Archive for the ‘BRCA-2 gene mutation’ Category

Man Has Prostate Gland Removed Because He Tested Positive For The BRCA-Gene

May 25, 2013

BRCA-2 Gene

BRCA-2 Gene


Angelina Jolie has come forward and shared with the world her story about having prophylactic bilateral mastectomies and breast reconstruction after learning that she tested positive for the BRCA2 gene mutation that is highly predictive of developing breast cancer.

BRCA gene mutations increase the risk for a number of cancers, including prostate cancer. Now the first man has come forward who tested positive for the BRCA gene mutation who had his prostate gland removed. The surgery took place in London by an eminent surgeon who also had his prostate gland removed for prostate cancer after prostate cancer was found.

Previous results from this trial have shown that a man with a BRCA2 mutation has an 8.6-fold increased risk of developing prostate cancer, and with a BRCA1 mutation has a 3.4-fold increased risk. The same researchers reported that prostate cancer in men with the BRCA2 mutation is more aggressive and more likely to be fatal (J Clin Oncol. 2013;31:1748-1757).
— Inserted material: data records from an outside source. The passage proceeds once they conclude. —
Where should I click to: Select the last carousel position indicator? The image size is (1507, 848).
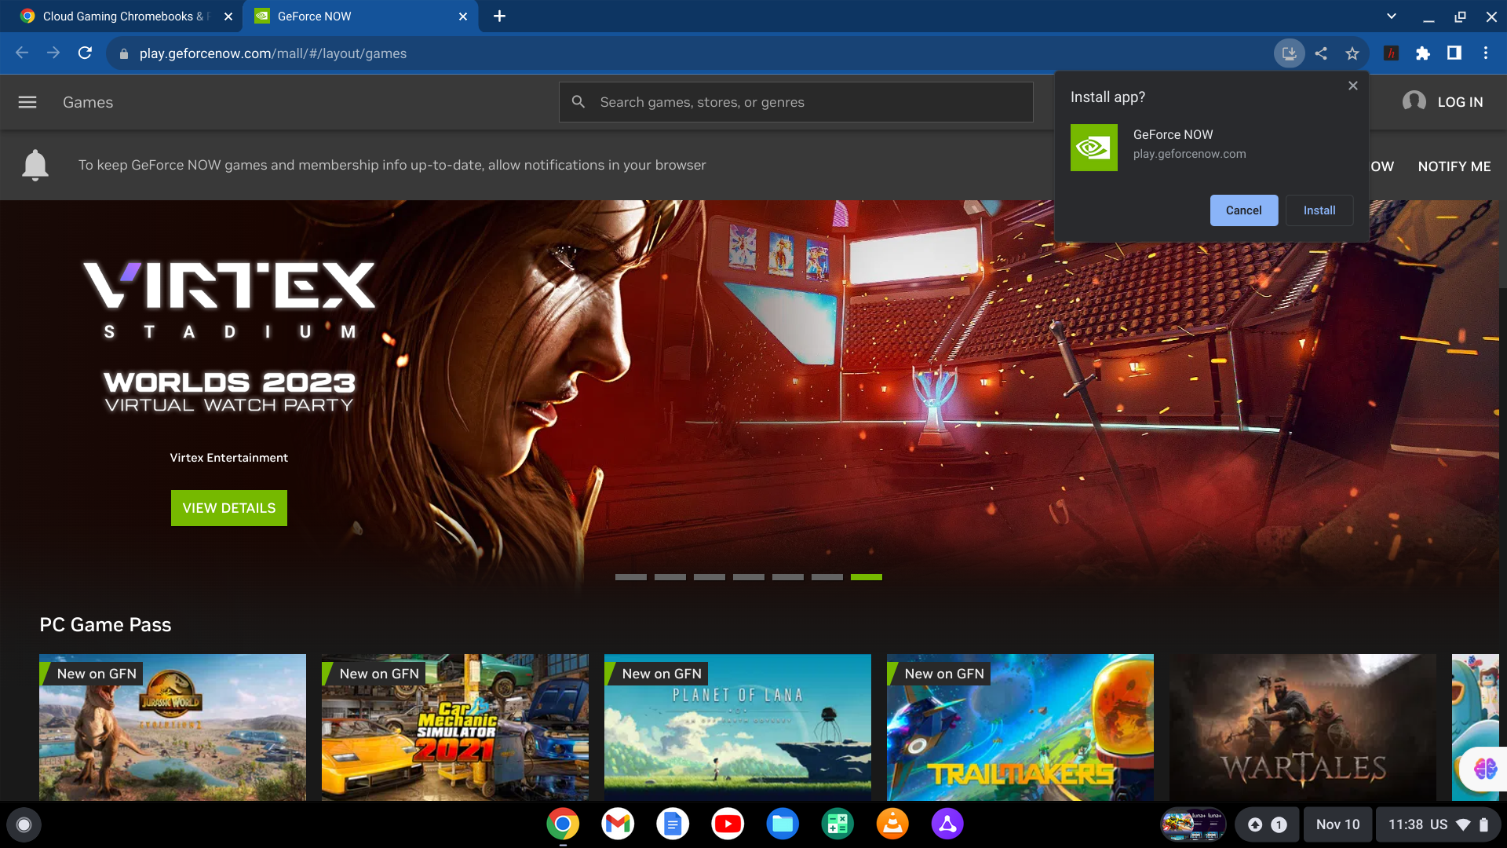867,576
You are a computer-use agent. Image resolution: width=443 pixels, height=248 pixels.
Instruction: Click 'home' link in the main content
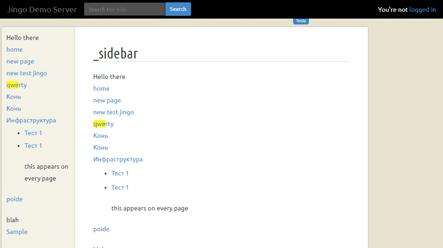[101, 88]
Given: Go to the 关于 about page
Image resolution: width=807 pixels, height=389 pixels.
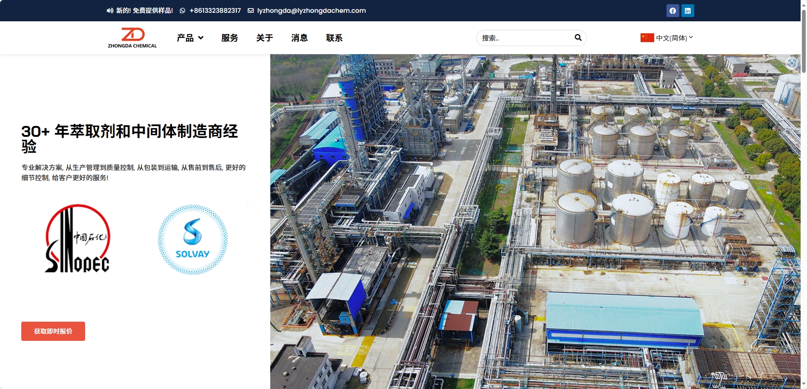Looking at the screenshot, I should click(264, 38).
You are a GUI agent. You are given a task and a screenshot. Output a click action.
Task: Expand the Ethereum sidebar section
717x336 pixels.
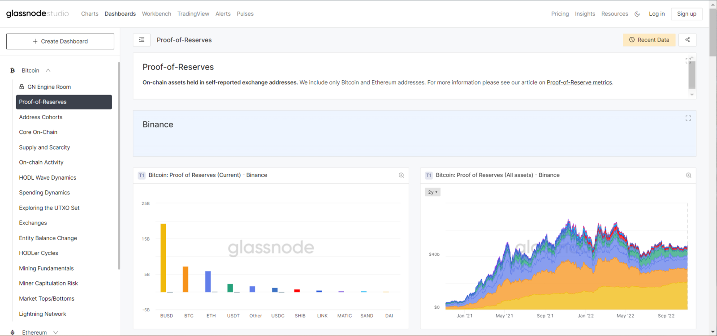[x=56, y=332]
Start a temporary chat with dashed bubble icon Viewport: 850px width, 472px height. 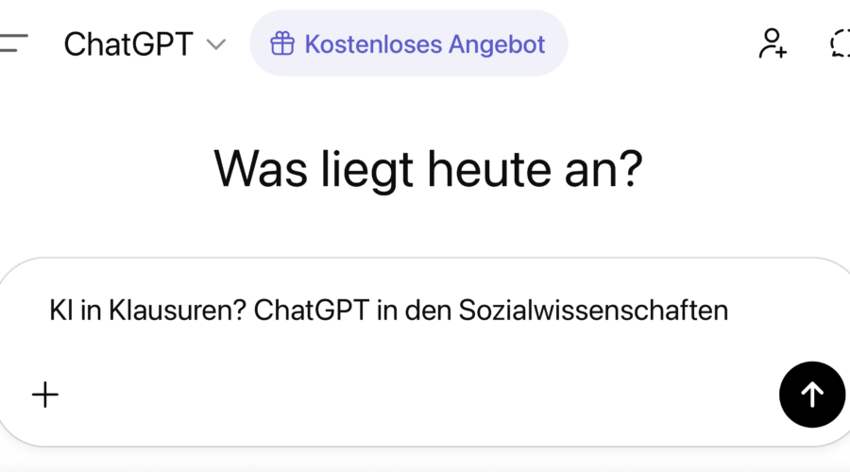pyautogui.click(x=839, y=43)
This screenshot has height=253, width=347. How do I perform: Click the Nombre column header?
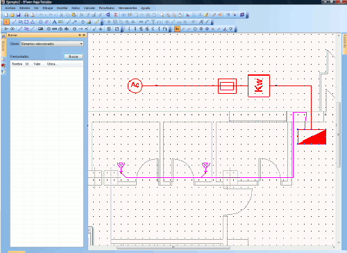click(x=17, y=64)
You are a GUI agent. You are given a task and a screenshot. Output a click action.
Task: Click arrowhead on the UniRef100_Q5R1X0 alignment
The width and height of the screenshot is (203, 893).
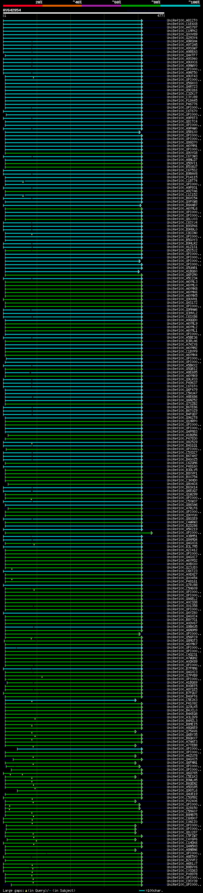[139, 132]
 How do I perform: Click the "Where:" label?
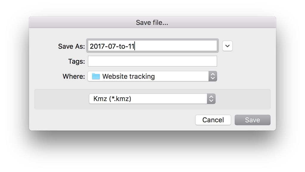(74, 76)
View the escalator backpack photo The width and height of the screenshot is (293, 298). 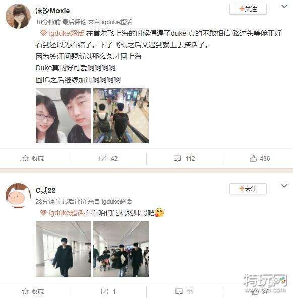point(121,116)
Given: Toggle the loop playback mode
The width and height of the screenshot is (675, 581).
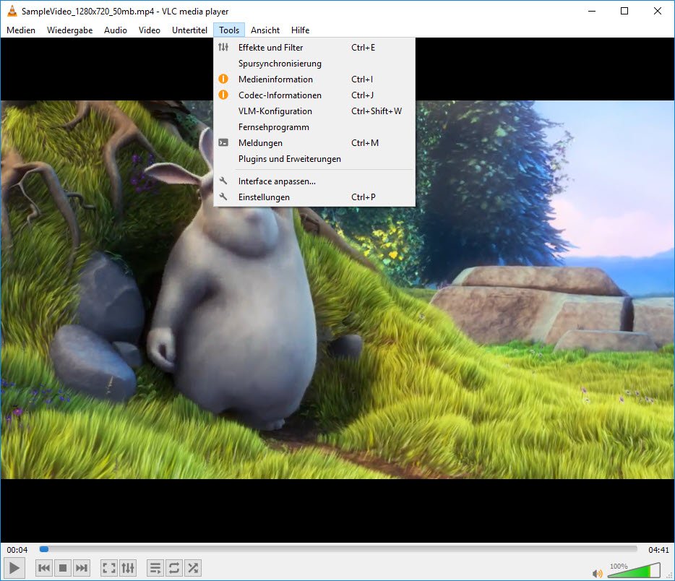Looking at the screenshot, I should (174, 568).
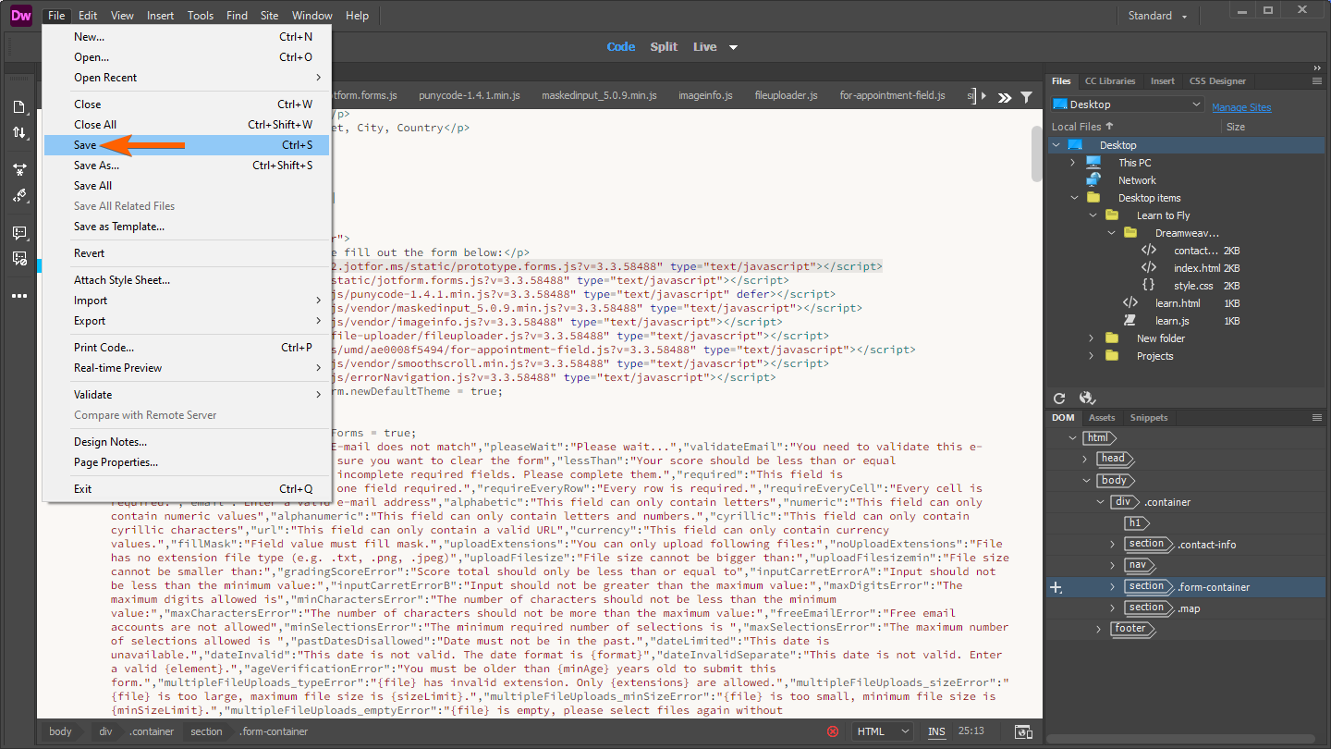Refresh the Files panel

(1060, 399)
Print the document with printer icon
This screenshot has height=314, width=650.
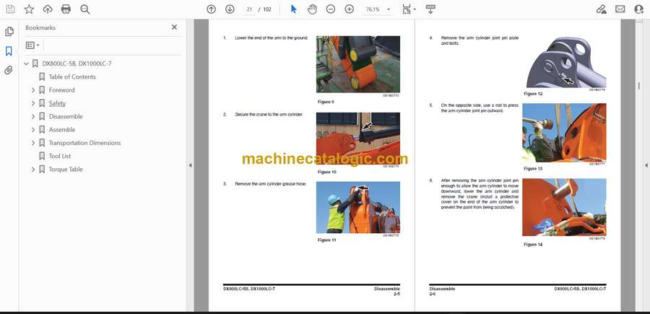(66, 9)
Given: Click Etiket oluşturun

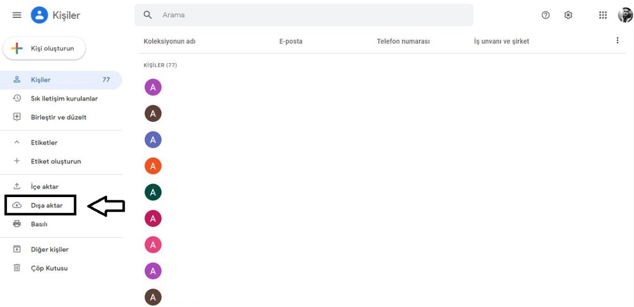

The man who underwent the surgery is described as a 53-years-old businessman from London who is married with children and has several family members who have had breast or prostate cancer. When he found out he was carrying the BRCA2 mutation, he asked to have his prostate removed.

What’s my opinion on this first test case of prophylactic prostate gland removal for men with BRCA gene mutation? First, I don’t think American insurance companies, including Medicare, will pay for prophylactic prostatectomies without a diagnosis of prostate cancer confirmed by a prostate biopsy. Second, I wouldn’t recommend a prostatectomy just on the basis of a positive gene test. I think it is far too early to be removing men’s prostate glands with the associated risk of erectile dysfunction and urinary incontinence just on the basis of a blood test. However, if a man with an elevated PSA blood test has one or two relatives such as a father or brother with prostate cancer and a mother with breast cancer and it is highly likely that he may have or will develop prostate cancer, then I would certainly recommend that the man have a prostate biopsy and close monitoring for prostate cancer.

I do suggest that all men with a family history of prostate cancer have an annual digital rectal exam and a PSA blood test.